# Going to India!!



## goathappy (Oct 5, 2007)

One of our milk customers is originally from India and she's going there to visit family, so she invited me along and I couldn't refuse! I'll be gone for two months but my mom will be taking care of the goats for me and I've got a friend on standby in case she needs anything.

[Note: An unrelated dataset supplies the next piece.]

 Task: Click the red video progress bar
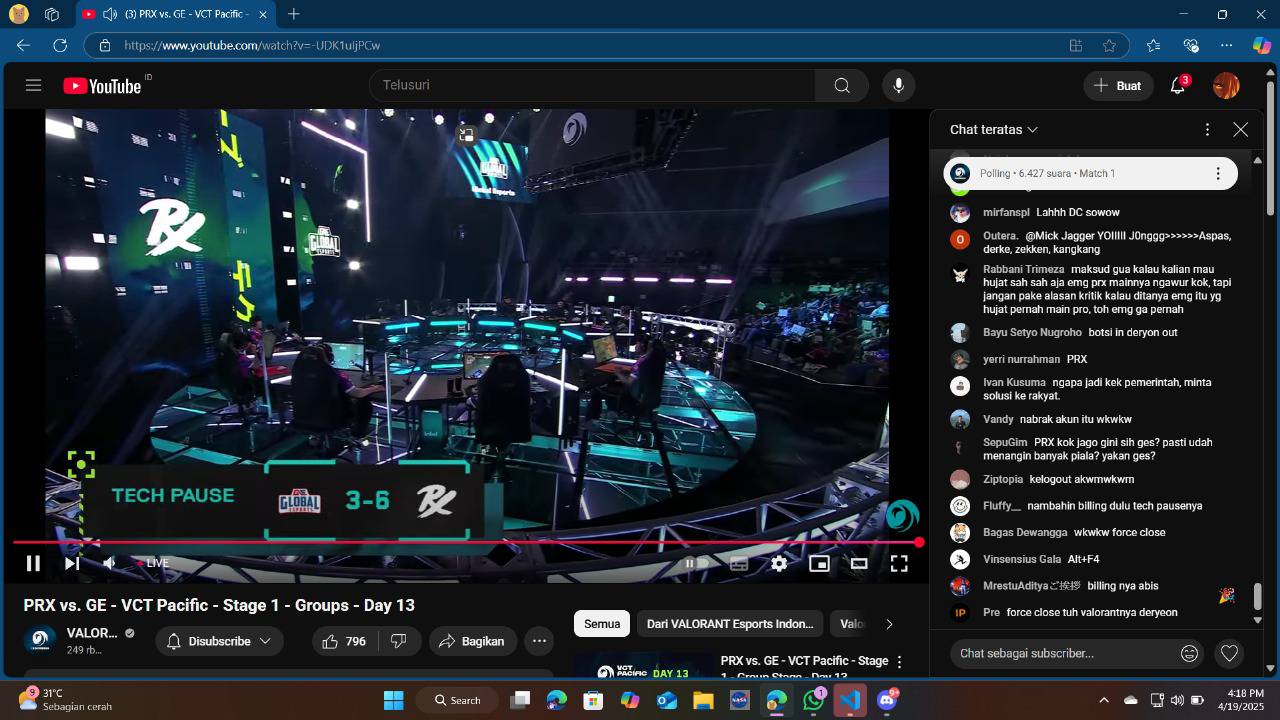click(x=466, y=542)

I've never been away from my girls before for this long so I'm a bit nervous


----------



## toth boer goats (Jul 20, 2008)

I can't blame you... for being nervous......I would be too....2 months is a long time ....but being asked to go on a nice trip like that... is Awesome... :thumb: :greengrin: ... try to have fun.....we will miss you by the way.... :wink: 
maybe call once in a while... to check up on things at home...... Pics would be real nice... love to see... what it is like..... :greengrin: :wink: :thumb: :hug:


----------



## lissablack (Nov 30, 2009)

What an exciting opportunity! Good for you! What a great experience that will be. Ditto on the pictures.

Jan


----------



## FunnyRiverFarm (Sep 13, 2008)

Awesome! I would be nervous too but I am sure you're leaving your goaties in good hands  Have a great time!


----------



## liz (Oct 5, 2007)

What an awesome opportunity for you!
Wonderful of your friend to ask you to go along...I'm sure your mom is very capable and your goats will be in good hands. :hug:


----------



## nancy d (Oct 5, 2007)

What a great oppurtunity, you GO girl!!


----------



## goathappy (Oct 5, 2007)

Thanks guys! I'll be sure to post lots of pics when I get back(or if I can when I'm over there I will) I'm not exactly sure how my internet situation will be, I'll have access once every two weeks or so. I leave on Monday 

I'll be staying at my customer's grandparents, they live on a coconut plantation by the ocean. Its really cool because everybody over there is sustainable. In that neighborhood everybody has coconuts and two cows to support their families


----------



## toth boer goats (Jul 20, 2008)

Your welcome .... :thumb: 

Sounds great..... :hi5: :wink:


----------



## CapriGem (May 12, 2010)

Have fun and take lots of pics for us! :leap:


----------



## nancy d (Oct 5, 2007)

Ooooh theres nothing like fresh coconut!! The stuff we get here is pathetic.


----------



## goathappy (Oct 5, 2007)

Nancy, I know what you mean, coconut here is bleh compared to fresh  They feed their cows coconut pulp thats left over from making oil, I bet that is some sweeeeeeet milk.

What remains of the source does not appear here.